-- WHAT THE TASK REQUIRES --
What is needed is an exact copy of all the entries.

*** Opening SOURCE DATA ***

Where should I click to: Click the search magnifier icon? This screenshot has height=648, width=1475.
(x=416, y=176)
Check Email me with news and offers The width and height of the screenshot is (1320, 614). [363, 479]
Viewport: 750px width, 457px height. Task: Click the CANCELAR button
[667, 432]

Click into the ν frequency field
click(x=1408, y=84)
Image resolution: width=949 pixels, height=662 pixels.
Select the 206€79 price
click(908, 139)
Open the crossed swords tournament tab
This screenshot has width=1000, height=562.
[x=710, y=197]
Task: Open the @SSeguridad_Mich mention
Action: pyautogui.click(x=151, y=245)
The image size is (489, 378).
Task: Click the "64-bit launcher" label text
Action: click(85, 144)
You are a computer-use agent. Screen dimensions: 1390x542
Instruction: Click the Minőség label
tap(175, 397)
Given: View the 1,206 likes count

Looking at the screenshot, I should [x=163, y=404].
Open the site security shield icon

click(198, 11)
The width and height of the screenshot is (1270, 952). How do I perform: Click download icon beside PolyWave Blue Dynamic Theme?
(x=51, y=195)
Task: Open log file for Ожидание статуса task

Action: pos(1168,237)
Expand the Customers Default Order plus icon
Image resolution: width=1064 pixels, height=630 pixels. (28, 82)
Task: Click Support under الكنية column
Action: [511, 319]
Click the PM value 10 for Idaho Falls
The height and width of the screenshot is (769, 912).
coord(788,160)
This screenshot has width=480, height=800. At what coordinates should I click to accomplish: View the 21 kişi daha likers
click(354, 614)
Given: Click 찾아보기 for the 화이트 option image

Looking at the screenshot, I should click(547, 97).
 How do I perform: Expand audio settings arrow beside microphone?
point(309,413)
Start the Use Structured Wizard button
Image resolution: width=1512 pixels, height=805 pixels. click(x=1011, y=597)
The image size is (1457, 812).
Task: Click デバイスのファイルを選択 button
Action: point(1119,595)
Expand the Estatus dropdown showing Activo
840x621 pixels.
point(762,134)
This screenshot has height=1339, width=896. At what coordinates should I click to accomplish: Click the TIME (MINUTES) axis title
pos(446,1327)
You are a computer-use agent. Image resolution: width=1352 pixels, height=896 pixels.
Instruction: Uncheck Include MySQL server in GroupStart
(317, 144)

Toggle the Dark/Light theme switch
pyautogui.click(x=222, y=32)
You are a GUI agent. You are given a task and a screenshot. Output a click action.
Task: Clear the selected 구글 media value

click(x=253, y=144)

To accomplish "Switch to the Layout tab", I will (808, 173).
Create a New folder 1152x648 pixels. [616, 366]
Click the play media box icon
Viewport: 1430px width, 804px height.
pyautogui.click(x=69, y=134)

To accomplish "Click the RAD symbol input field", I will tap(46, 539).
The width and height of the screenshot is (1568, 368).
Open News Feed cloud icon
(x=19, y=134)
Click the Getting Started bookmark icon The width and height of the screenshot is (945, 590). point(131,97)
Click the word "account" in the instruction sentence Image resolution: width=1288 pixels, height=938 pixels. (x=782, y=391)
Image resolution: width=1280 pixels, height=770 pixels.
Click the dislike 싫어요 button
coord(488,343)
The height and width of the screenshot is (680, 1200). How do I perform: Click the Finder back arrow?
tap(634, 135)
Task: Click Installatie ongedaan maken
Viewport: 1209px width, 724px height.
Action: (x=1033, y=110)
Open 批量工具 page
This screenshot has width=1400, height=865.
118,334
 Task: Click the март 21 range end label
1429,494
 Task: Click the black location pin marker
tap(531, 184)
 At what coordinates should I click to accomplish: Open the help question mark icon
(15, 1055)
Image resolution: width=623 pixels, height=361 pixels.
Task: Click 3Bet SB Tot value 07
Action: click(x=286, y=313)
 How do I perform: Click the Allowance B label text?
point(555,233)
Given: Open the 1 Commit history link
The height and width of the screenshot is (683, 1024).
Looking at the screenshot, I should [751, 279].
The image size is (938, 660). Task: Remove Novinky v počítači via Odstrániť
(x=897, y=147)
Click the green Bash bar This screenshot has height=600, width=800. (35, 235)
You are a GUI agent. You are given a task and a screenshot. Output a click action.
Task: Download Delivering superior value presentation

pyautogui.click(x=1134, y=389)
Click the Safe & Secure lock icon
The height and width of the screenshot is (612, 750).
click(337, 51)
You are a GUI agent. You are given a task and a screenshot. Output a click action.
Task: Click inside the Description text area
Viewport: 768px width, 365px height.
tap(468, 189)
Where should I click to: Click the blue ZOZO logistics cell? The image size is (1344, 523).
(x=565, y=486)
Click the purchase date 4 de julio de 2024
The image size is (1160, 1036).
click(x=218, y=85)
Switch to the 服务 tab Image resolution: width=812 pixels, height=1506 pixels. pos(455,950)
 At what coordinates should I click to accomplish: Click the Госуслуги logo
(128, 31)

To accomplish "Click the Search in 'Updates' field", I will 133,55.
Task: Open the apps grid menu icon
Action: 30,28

*** Closing SOURCE DATA ***

-- EXPECTED OUTPUT --
Where should I click to: Click the search magnifier icon? This screenshot has height=648, width=1475.
(x=416, y=176)
Check Email me with news and offers The width and height of the screenshot is (1320, 614). [363, 479]
Viewport: 750px width, 457px height. Task: Click the CANCELAR button
[667, 432]

Click into the ν frequency field
click(x=1408, y=84)
Image resolution: width=949 pixels, height=662 pixels.
Select the 206€79 price
click(908, 139)
Open the crossed swords tournament tab
This screenshot has width=1000, height=562.
[x=710, y=197]
Task: Open the @SSeguridad_Mich mention
Action: pyautogui.click(x=151, y=245)
The image size is (489, 378).
Task: Click the "64-bit launcher" label text
Action: click(85, 144)
You are a computer-use agent. Screen dimensions: 1390x542
Instruction: Click the Minőség label
tap(175, 397)
Given: View the 1,206 likes count

Looking at the screenshot, I should [x=163, y=404].
Open the site security shield icon

click(198, 11)
The width and height of the screenshot is (1270, 952). How do I perform: Click download icon beside PolyWave Blue Dynamic Theme?
(x=51, y=195)
Task: Open log file for Ожидание статуса task

Action: pos(1168,237)
Expand the Customers Default Order plus icon
Image resolution: width=1064 pixels, height=630 pixels. (28, 82)
Task: Click Support under الكنية column
Action: [511, 319]
Click the PM value 10 for Idaho Falls
The height and width of the screenshot is (769, 912).
coord(788,160)
This screenshot has width=480, height=800. At what coordinates should I click to accomplish: View the 21 kişi daha likers
click(354, 614)
Given: Click 찾아보기 for the 화이트 option image

Looking at the screenshot, I should click(547, 97).
 How do I perform: Expand audio settings arrow beside microphone?
point(309,413)
Start the Use Structured Wizard button
Image resolution: width=1512 pixels, height=805 pixels. click(x=1011, y=597)
The image size is (1457, 812).
Task: Click デバイスのファイルを選択 button
Action: point(1119,595)
Expand the Estatus dropdown showing Activo
840x621 pixels.
point(762,134)
This screenshot has height=1339, width=896. At what coordinates should I click to accomplish: Click the TIME (MINUTES) axis title
pos(446,1327)
You are a computer-use agent. Image resolution: width=1352 pixels, height=896 pixels.
Instruction: Uncheck Include MySQL server in GroupStart
(317, 144)

Toggle the Dark/Light theme switch
pyautogui.click(x=222, y=32)
You are a GUI agent. You are given a task and a screenshot. Output a click action.
Task: Clear the selected 구글 media value

click(x=253, y=144)

To accomplish "Switch to the Layout tab", I will (808, 173).
Create a New folder 1152x648 pixels. [616, 366]
Click the play media box icon
Viewport: 1430px width, 804px height.
pyautogui.click(x=69, y=134)

To accomplish "Click the RAD symbol input field", I will tap(46, 539).
The width and height of the screenshot is (1568, 368).
Open News Feed cloud icon
(x=19, y=134)
Click the Getting Started bookmark icon The width and height of the screenshot is (945, 590). point(131,97)
Click the word "account" in the instruction sentence Image resolution: width=1288 pixels, height=938 pixels. (x=782, y=391)
Image resolution: width=1280 pixels, height=770 pixels.
Click the dislike 싫어요 button
coord(488,343)
The height and width of the screenshot is (680, 1200). How do I perform: Click the Finder back arrow?
tap(634, 135)
Task: Click Installatie ongedaan maken
Viewport: 1209px width, 724px height.
Action: (x=1033, y=110)
Open 批量工具 page
This screenshot has width=1400, height=865.
118,334
 Task: Click the март 21 range end label
1429,494
 Task: Click the black location pin marker
tap(531, 184)
 At what coordinates should I click to accomplish: Open the help question mark icon
(15, 1055)
Image resolution: width=623 pixels, height=361 pixels.
Task: Click 3Bet SB Tot value 07
Action: click(x=286, y=313)
 How do I perform: Click the Allowance B label text?
point(555,233)
Given: Open the 1 Commit history link
The height and width of the screenshot is (683, 1024).
Looking at the screenshot, I should [751, 279].
The image size is (938, 660). Task: Remove Novinky v počítači via Odstrániť
(x=897, y=147)
Click the green Bash bar This screenshot has height=600, width=800. (35, 235)
You are a GUI agent. You are given a task and a screenshot. Output a click action.
Task: Download Delivering superior value presentation

pyautogui.click(x=1134, y=389)
Click the Safe & Secure lock icon
The height and width of the screenshot is (612, 750).
click(337, 51)
You are a GUI agent. You are given a task and a screenshot. Output a click action.
Task: Click inside the Description text area
Viewport: 768px width, 365px height.
tap(468, 189)
Where should I click to: Click the blue ZOZO logistics cell? The image size is (1344, 523).
(x=565, y=486)
Click the purchase date 4 de julio de 2024
The image size is (1160, 1036).
click(x=218, y=85)
Switch to the 服务 tab Image resolution: width=812 pixels, height=1506 pixels. pos(455,950)
 At what coordinates should I click to accomplish: Click the Госуслуги logo
(128, 31)

To accomplish "Click the Search in 'Updates' field", I will 133,55.
Task: Open the apps grid menu icon
Action: 30,28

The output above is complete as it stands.